• _作業内容_: 下にある相場見通しの文章から、今後控えている重要指標として挙げられているものをすべて抜き出してください。

• _対象テキスト_:
╭──
4月1日 今仕込んでおきたい注目の銘柄 |
今日の相場とこれからの見通し
個別ではAI関連や電線株など、これまで相場をけん引してきた銘柄群の下げが目立ち、相場の主力どころに利益確定やポジション整理の動きが出ている点はやや気掛かりです。業種別でも大半が下落しており、物色の広がりが乏しい点からも、市場全体としてリスク回避志向が優勢であることがうかがえます。為替市場ではドル円が一時159円台後半から半ばへとやや円高方向に振れる場面が見られ、有事のドル買いの巻き戻しが意識されましたが、足元では再び方向感に欠ける展開となっており、為替が株式市場の明確な支援材料にはなり切れていない印象です。米10年債利回りがやや低下している点は株式市場にとって一定の下支え要因ではありますが、それ以上に原油価格や中東情勢のニュースヘッドラインに相場が左右されやすい状況が続いています。
また、米軍による作戦ブリーフィングが予定されているとの報道もあり、今晩以降の海外市場では軍事的な進展や被害状況の内容次第でリスク資産の方向性が大きく変わる可能性があります。さらに欧州のインフレ指標や米国の消費者信頼感指数、求人件数など重要指標も控えており、金融政策見通しを巡る思惑も重なり、当面は値動きの荒い展開が続きやすいと感じます。
╰──
• _元データ_:
╭──
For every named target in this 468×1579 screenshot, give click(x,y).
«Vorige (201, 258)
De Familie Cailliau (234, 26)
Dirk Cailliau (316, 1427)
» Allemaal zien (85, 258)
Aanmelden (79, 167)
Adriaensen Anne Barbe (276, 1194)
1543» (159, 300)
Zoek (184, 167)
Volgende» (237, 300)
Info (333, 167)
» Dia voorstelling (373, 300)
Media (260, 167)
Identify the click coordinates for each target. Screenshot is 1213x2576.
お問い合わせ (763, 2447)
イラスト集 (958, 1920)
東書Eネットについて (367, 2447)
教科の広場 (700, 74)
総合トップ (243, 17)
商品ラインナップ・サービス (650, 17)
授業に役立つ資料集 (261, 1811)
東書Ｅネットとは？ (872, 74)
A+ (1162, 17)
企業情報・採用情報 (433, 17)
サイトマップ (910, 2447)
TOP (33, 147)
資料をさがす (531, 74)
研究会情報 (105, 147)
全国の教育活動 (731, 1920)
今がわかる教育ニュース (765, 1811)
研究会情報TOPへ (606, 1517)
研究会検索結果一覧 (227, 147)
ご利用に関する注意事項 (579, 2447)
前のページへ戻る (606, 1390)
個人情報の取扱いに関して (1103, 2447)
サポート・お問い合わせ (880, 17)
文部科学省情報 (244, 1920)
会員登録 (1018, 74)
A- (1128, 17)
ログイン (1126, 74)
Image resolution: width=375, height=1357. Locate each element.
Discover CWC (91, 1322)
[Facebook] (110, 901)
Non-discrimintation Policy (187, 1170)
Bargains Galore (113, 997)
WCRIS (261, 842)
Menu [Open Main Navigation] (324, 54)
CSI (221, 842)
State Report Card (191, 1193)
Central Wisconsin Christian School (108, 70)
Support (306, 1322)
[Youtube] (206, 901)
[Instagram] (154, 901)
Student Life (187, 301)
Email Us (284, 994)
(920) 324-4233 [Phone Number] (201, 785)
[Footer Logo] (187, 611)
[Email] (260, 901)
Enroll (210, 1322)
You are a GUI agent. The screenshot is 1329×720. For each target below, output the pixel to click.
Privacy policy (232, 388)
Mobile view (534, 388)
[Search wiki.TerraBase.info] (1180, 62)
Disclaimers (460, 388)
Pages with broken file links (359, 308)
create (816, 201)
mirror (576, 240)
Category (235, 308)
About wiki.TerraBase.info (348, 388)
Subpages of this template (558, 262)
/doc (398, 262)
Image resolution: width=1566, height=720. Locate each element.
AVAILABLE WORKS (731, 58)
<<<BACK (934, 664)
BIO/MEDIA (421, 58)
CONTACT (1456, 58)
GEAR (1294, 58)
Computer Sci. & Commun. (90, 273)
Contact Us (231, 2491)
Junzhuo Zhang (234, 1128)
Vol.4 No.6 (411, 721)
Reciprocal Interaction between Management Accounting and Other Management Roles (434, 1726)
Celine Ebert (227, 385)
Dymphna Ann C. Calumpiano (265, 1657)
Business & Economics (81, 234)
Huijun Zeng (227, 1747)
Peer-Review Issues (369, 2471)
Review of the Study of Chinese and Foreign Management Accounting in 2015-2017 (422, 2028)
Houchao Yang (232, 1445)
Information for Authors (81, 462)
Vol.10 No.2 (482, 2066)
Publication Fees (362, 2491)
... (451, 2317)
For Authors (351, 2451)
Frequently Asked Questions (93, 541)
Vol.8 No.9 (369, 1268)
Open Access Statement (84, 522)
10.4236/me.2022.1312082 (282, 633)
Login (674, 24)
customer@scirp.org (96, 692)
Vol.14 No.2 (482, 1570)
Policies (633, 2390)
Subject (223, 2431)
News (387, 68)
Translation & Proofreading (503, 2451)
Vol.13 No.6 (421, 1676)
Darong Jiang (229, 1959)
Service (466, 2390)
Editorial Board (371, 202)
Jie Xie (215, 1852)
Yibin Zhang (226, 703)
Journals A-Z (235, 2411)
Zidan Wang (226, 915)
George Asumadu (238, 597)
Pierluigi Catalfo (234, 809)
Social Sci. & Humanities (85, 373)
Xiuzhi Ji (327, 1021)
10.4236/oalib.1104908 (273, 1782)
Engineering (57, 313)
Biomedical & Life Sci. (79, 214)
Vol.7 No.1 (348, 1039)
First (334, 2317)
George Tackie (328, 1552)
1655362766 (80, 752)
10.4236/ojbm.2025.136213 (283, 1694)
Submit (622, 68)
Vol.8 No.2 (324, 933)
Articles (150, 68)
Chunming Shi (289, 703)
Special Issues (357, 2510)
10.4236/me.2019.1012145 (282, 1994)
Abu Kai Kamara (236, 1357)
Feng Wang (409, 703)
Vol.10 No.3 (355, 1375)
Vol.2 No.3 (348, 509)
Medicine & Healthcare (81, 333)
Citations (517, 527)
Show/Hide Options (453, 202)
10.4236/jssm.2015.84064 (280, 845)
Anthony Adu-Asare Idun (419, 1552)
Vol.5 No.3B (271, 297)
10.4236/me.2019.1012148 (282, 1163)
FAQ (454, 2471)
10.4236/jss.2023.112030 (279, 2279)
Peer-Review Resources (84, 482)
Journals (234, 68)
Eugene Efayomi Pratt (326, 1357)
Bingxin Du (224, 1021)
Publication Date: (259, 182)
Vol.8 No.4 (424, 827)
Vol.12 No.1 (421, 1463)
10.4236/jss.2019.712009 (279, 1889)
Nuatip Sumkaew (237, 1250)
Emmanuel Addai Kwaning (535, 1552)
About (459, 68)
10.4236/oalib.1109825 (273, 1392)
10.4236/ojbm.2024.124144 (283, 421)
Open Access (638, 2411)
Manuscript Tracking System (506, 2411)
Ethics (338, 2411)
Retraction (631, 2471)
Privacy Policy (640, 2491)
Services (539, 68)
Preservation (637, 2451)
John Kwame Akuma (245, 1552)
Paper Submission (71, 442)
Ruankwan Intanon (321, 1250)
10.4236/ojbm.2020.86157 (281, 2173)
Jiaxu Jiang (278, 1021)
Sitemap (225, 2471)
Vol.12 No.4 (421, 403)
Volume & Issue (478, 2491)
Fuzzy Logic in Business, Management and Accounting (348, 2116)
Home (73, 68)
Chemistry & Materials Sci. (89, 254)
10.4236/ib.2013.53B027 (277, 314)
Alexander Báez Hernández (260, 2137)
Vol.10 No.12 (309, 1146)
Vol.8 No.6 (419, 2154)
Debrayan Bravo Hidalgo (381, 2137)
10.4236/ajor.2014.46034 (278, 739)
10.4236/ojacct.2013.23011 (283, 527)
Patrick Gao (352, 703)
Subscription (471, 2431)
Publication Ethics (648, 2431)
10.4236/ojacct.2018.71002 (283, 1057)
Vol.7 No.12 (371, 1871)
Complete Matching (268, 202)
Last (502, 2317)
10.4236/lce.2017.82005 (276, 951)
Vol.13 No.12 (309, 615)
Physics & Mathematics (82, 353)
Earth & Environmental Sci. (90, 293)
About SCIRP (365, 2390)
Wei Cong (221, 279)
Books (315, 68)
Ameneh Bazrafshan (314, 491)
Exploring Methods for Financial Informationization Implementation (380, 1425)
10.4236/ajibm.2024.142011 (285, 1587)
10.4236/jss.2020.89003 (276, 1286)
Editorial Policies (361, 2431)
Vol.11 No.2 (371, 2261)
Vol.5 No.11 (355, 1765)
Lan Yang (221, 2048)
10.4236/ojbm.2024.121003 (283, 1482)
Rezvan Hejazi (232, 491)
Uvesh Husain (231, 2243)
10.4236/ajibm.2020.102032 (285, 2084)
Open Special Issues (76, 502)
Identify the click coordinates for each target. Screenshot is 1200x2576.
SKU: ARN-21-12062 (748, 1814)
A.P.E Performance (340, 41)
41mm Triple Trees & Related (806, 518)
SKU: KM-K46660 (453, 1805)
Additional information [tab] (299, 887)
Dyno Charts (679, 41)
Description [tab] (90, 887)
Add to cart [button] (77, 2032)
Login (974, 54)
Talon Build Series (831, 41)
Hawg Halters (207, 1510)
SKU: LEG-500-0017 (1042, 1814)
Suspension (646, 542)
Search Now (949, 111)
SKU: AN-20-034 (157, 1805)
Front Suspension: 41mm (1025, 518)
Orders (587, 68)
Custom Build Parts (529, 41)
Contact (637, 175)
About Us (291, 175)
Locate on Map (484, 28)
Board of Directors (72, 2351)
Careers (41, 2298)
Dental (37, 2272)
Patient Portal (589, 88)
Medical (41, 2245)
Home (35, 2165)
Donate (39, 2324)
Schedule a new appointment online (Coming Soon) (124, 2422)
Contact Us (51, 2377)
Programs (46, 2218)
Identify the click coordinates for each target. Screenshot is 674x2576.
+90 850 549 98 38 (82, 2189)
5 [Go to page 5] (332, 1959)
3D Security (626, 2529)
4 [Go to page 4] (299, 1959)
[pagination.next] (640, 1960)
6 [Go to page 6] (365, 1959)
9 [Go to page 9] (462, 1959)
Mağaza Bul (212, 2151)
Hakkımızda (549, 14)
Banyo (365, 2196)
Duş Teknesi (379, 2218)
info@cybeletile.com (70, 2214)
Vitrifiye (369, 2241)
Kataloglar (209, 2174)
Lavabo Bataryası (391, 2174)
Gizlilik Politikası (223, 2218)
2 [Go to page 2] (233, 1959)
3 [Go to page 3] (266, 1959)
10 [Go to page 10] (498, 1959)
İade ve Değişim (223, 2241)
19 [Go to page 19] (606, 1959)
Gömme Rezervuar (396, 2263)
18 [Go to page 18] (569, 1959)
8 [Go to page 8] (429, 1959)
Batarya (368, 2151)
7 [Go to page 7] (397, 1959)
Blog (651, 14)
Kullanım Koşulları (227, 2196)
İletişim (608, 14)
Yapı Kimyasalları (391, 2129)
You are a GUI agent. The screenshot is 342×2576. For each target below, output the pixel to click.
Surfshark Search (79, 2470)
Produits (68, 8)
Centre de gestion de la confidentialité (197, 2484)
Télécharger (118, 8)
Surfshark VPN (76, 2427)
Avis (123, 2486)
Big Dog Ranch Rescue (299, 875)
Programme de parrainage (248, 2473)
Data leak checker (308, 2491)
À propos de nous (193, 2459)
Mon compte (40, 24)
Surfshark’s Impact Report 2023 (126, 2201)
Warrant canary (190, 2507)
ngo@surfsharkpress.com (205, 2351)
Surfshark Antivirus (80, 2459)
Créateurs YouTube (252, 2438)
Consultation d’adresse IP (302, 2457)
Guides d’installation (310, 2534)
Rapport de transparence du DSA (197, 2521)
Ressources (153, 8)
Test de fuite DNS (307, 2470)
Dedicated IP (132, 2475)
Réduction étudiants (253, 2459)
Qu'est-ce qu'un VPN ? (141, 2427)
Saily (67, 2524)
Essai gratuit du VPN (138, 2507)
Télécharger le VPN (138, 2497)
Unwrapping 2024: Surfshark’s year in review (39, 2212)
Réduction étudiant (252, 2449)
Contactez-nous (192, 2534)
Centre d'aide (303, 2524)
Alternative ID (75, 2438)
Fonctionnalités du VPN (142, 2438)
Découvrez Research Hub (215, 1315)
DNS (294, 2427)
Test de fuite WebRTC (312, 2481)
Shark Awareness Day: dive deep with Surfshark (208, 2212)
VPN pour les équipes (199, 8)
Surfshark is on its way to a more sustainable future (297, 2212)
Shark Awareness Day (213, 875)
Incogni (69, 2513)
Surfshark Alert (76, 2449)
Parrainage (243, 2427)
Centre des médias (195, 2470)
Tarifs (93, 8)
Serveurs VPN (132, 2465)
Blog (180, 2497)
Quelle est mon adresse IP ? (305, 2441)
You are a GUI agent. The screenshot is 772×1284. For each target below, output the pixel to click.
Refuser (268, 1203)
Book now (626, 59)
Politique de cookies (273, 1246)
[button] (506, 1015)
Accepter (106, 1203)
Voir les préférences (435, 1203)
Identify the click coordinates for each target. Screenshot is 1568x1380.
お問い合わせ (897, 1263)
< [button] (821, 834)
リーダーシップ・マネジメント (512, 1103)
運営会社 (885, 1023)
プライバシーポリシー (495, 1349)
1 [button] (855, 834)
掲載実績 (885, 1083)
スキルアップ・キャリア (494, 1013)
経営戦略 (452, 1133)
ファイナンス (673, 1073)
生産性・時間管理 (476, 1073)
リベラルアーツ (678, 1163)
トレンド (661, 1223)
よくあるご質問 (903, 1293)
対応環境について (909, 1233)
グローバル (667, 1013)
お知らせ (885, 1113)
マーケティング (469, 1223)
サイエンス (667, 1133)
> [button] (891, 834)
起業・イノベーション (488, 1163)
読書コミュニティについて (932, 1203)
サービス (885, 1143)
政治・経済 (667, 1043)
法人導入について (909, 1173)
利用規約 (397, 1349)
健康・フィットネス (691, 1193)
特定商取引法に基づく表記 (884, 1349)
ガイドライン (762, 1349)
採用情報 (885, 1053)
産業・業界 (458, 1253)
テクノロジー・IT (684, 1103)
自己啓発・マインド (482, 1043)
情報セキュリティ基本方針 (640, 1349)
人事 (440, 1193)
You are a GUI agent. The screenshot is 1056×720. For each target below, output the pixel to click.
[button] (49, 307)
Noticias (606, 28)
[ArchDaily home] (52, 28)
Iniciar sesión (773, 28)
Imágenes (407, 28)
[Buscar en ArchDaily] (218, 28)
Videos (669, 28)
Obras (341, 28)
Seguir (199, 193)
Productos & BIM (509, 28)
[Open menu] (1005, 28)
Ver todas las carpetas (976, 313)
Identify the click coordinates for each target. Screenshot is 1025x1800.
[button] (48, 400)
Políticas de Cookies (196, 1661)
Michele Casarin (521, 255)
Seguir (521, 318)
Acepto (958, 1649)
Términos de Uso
╰──
• _解答_:
・欧州のインフレ指標
・米国の消費者信頼感指数
・求人件数